On Friday, 2013-06-21, Jan Kundrát wrote:
> On Friday, 21 June 2013 12:17:38 CEST, Pali Rohár wrote:
> > So if addressbook plugin using client/server model (not only
> > akonadi!), it can check if server is installed and enabled in
> > isValid() method.
> 
> And hence my remark about the LDAP server. The current draft of the API is
> sufficient for checking whether Akonadi is available, but not whether a
> remote LDAP server can be reached.
> 
> I'm not saying that this is wrong per se, I'm just pointing out what the
> current interface won't accomodate. BTW, I assume that there are also
> other failure modes of Akonadi (like a botched MySQL setup, I guess, etc)
> where the plugin returns "yes, Akonadi server will be available if
> started", but where it will fail at runtime.
> 
> Anyway, this particular use case which you call "client/server model" IMHO
> applies only in these special cases where both cilent and server are on
> the same machine and when you can check whether the server is there in a
> negligible amount of time (otherwise you'd need an async interface to
> avoid UI lockups). This *might* work for Akonadi (except that I'm not sure
> how would you actually detect the server -- shipping a list of packages to
> check the local DB? Discovery of binaries in $PATH? Both are completely
> evil, and I have no idea how to do that in a different way), but I'm not
> sure whether this is worth the effort. Surely we can expect that if the
> plugin is available, the client libraries are there as well, and unless
> the packager botched something, the server will be available as well, and
> in the rare case it's not, we can resort to runtime errors.
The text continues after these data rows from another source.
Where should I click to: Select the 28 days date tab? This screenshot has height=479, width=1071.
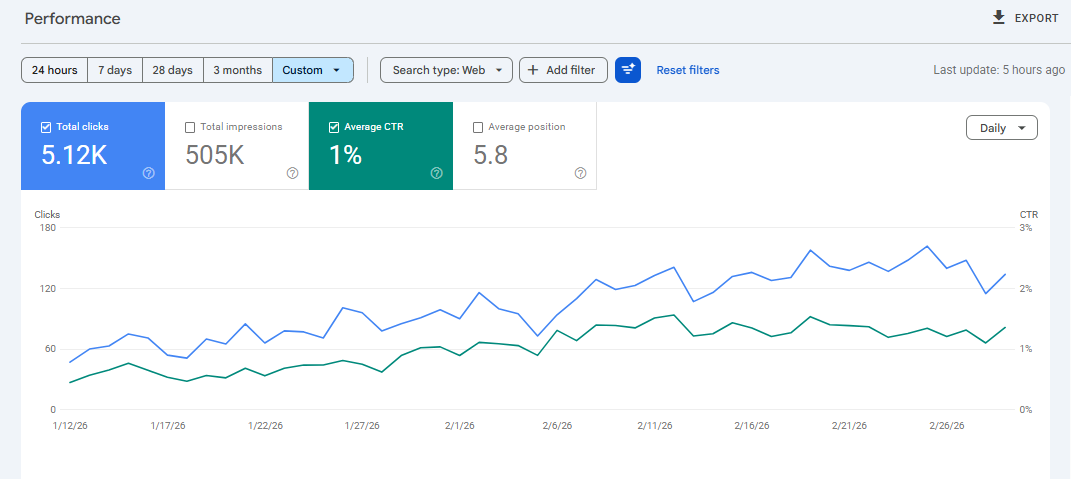click(173, 70)
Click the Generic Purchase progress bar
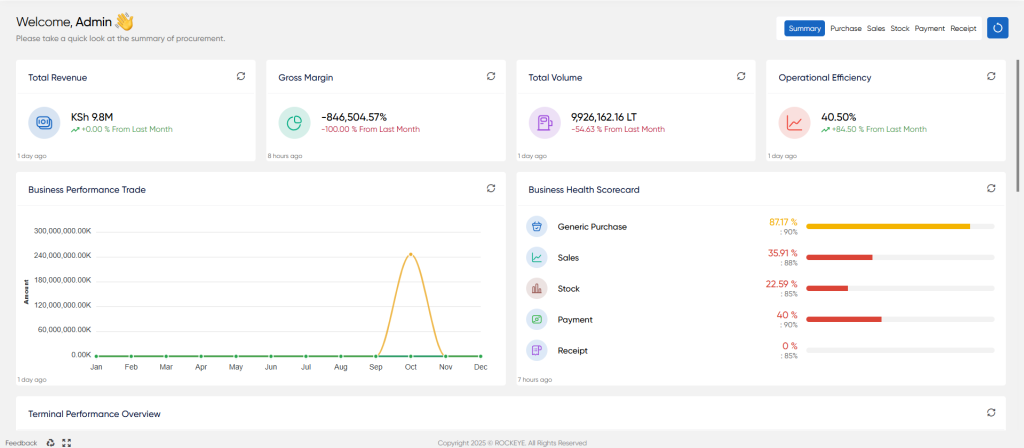The image size is (1024, 448). pos(900,227)
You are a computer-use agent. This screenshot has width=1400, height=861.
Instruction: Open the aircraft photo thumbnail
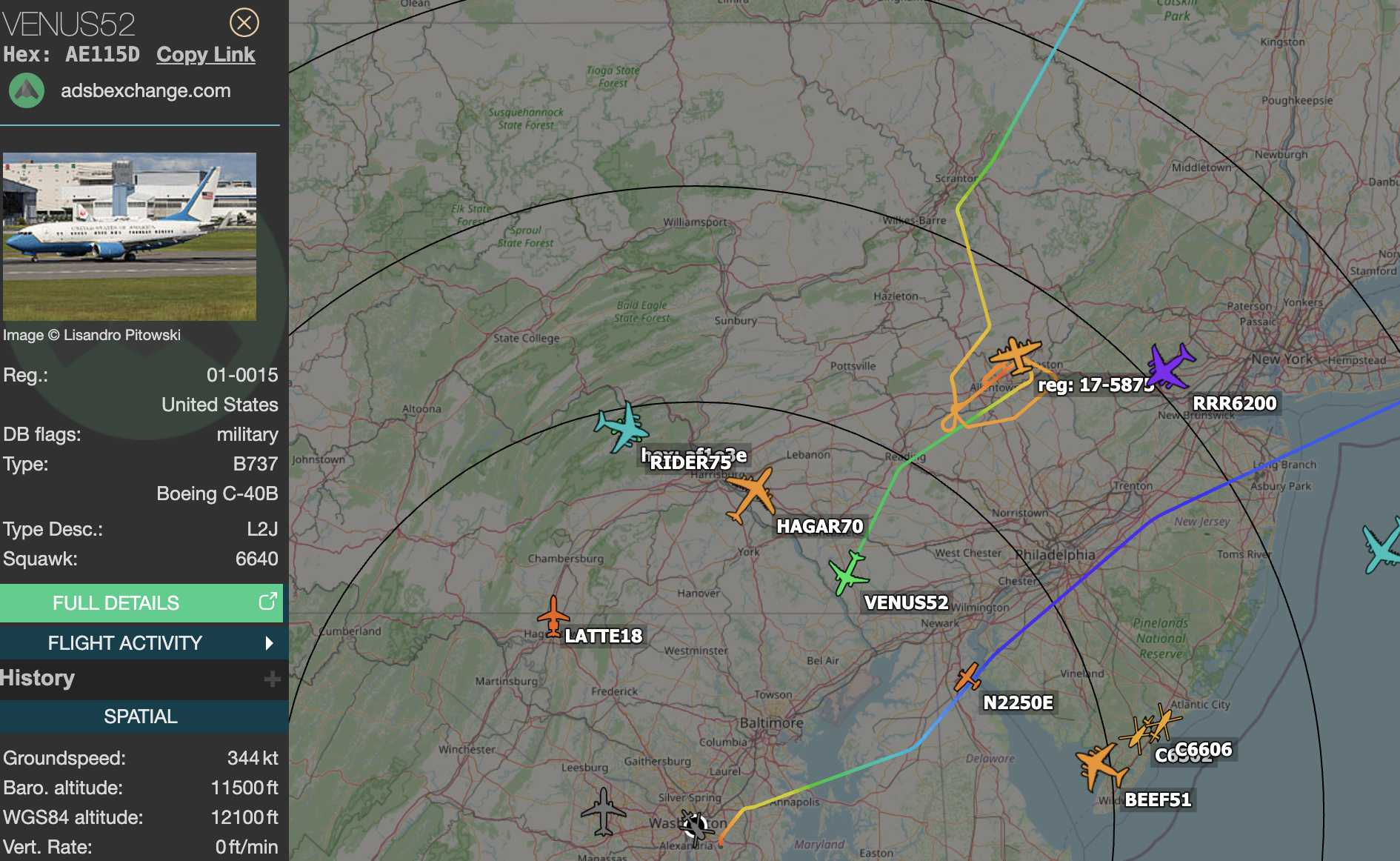130,236
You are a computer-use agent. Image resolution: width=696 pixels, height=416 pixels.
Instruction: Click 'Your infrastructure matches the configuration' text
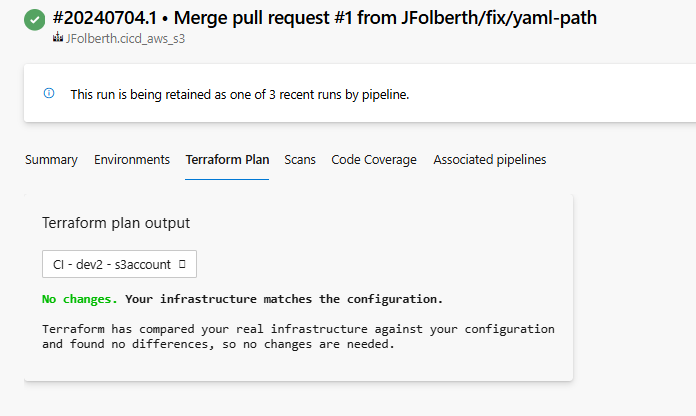click(x=284, y=299)
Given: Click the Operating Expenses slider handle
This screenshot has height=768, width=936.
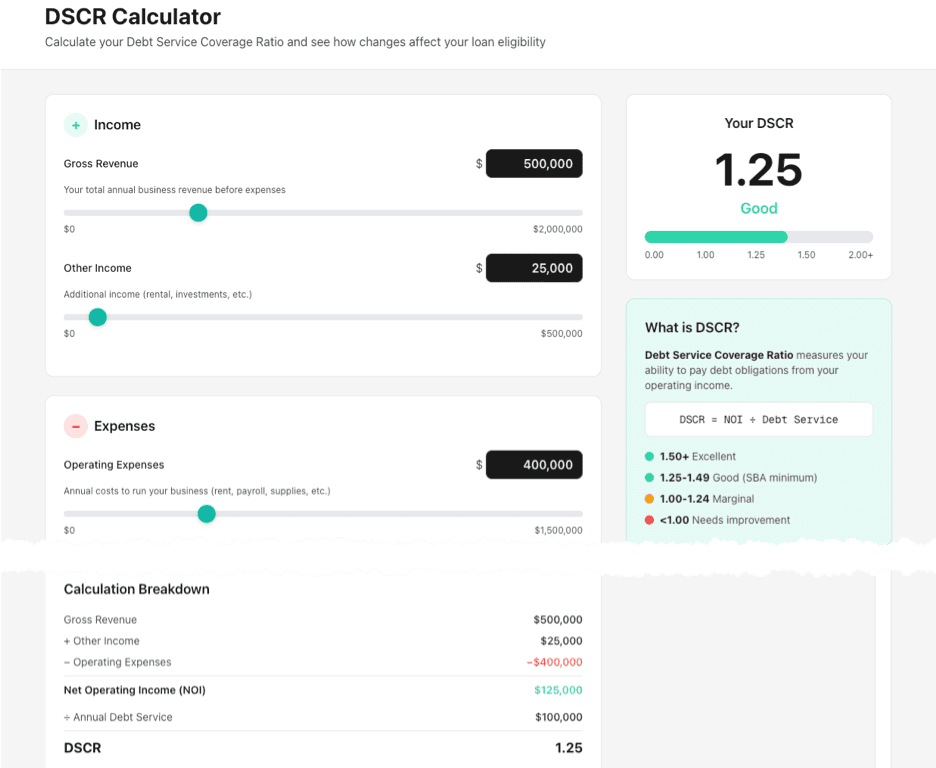Looking at the screenshot, I should [206, 514].
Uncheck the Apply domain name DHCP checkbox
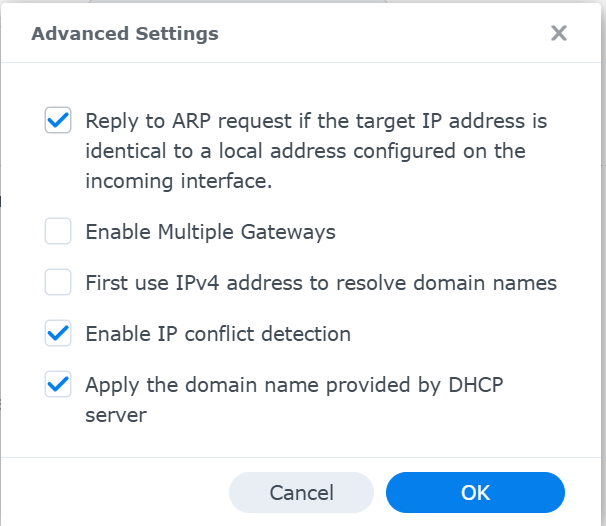 coord(58,385)
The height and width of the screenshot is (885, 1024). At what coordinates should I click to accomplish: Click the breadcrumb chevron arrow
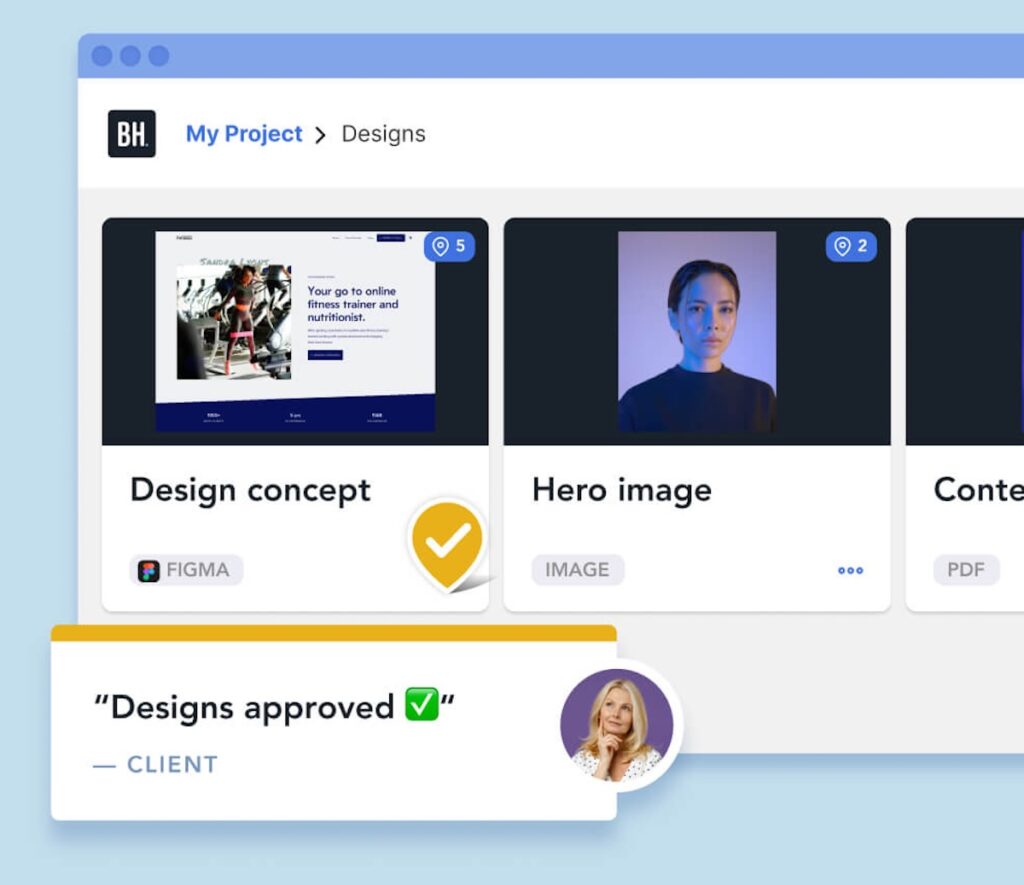click(x=320, y=135)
Indeed, which is why I originally asked about the isValid() method.

After Pali's answer I assumed it would be for plugins which just check for a 
local executable they would have to run through QProcess, e.g. commandline 
tool based addressbook.

I.e. meaning that the Akonadi plugin would just always return true (it links 
an Akonadi client library, which will have Akonadi server as a package 
dependency).

Anything else would require an asynchronous interface, potentially handling 
change (service becoming available or unavailable).

My recommendation would be to keep the interface small at first and expand it 
later when there is a better understanding of various needs.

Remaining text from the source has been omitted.